We all know that social media is the place where everyone shows the rainbows and sunshine in their life. I love seeing happy things. But I love seeing the "real" things just as much. It makes me feel more normal. Which normal is different for everyone. That's the main thing that I've learned in the last year and a half. Normal for you is completely ass backwards for someone else. What is right for you is completely wrong for someone else.
For the last few weeks, maybe even a month or so, bedtime with Tucker has resembled a lot like what I imagine World War III to be, except it lasts 2 hours instead of years. But in the moment, the moment when my hair has been pulled out of my bed, my arm has been scratched and I'm raising my white flag with tears running down my face as Danny comes to my rescue, it feels like war.
I want to blame Daylight Savings time, but the first week of it being light out longer went like a dream. I thought we were in the clear. Nope. We had been doing everything the same. Dinner, bath, play, books, teeth, then off to his room with a bottle of milk to go to sleep. He would finish the milk, then start fighting for an hour. Then the house turned into an hour and a half. Then an hour and a half turned into 2 hours. In those long hours, we would get Tylenol (because teething does. not. stop!), rub Peace & Calming oil on his feet, read more books(by read I really mean grab them on the shelf, read a page, then throw it on the floor), get more milk (does the kid really need 12 ounces of milk before bed? Negative!). This went on for a week. I dreaded bedtime. I thought about it almost all day and would get anxious just thinking about it.

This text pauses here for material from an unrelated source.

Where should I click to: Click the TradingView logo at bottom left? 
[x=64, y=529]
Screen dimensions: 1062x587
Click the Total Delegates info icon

I finally said Screw it! If he's going to fight be after his bottle anyway, then I'm going to switch things up and get rid of the bottle. New routine went like this. Dinner, bath, play, books and sippy with milk, then off to his room for another book and bed. First night took 30 minutes. Second night took 45ish. Next night I lasted an hour and a half before we ended up in the living room falling asleep to Elmo. I had replaced one bad habit (bottle before bed, which had him falling asleep with a bottle leaving milk on his teeth and him dependent on a bottle to go to sleep) with another bad habit. His eyes might get messed up, but at least he'll sleep with healthy teeth! I'd come to terms with it. It wasn't going to make me a terrible mom. It worked for 2 nights. Saturday night he was up until 11:30. Monday night bedtime took 2.5 hours. Danny ended up coming in to deal with it because I was a mess. What would it take to get this kid to go to bed?! Once he got in bed, he slept all night. We just had to get to that point!
We tried something new Tuesday night. We had never messed with the bath. It was always dinner then straight to the bath since he had food all over him so it just "made sense" and was easier. Tuesday we did dinner, play, Tylenol (to stop the constant chewing and prevent him from becoming a vampire) bath, books & milk, brush teeth, Peace & Calming oil, then off to bed with Danny. He had ear plugs and was prepared to camp out in Tucker's room while he screamed and they negotiated bedtime for hours. And Danny wasn't going to rock him. He was going to sit next to the crib while Tucker screamed. About 15 minutes in, I hear the song Soft Kitty coming from Tucker's room. Danny just started singing, and after about 5 times through, the screaming and negotiating came to a halt. Another 15 minute went by and Danny made is escape. Tucker just went to bed in 30 minutes. Totally acceptable in our house!
Last night was my turn. I was nervous. Tucker is more attached to me and I was afraid I would give it. I made a cup of tea, since I just knew I'd be in there for an hour and my throat would start hurting from singing Soft Kitty so loud so he could hear it over the screams. So, I sang. I picked him up to soothe him, only for about 30 seconds every few minutes. The last time I picked him up, I could tell he was ready to sleep. I laid him down and rubbed his back while still singing. He was asleep. I made it out in 20 minutes with a full cup of tea, no tears and my sanity in check.
Now, it's only been 2 nights, but I'm feeling confident that we are making progress.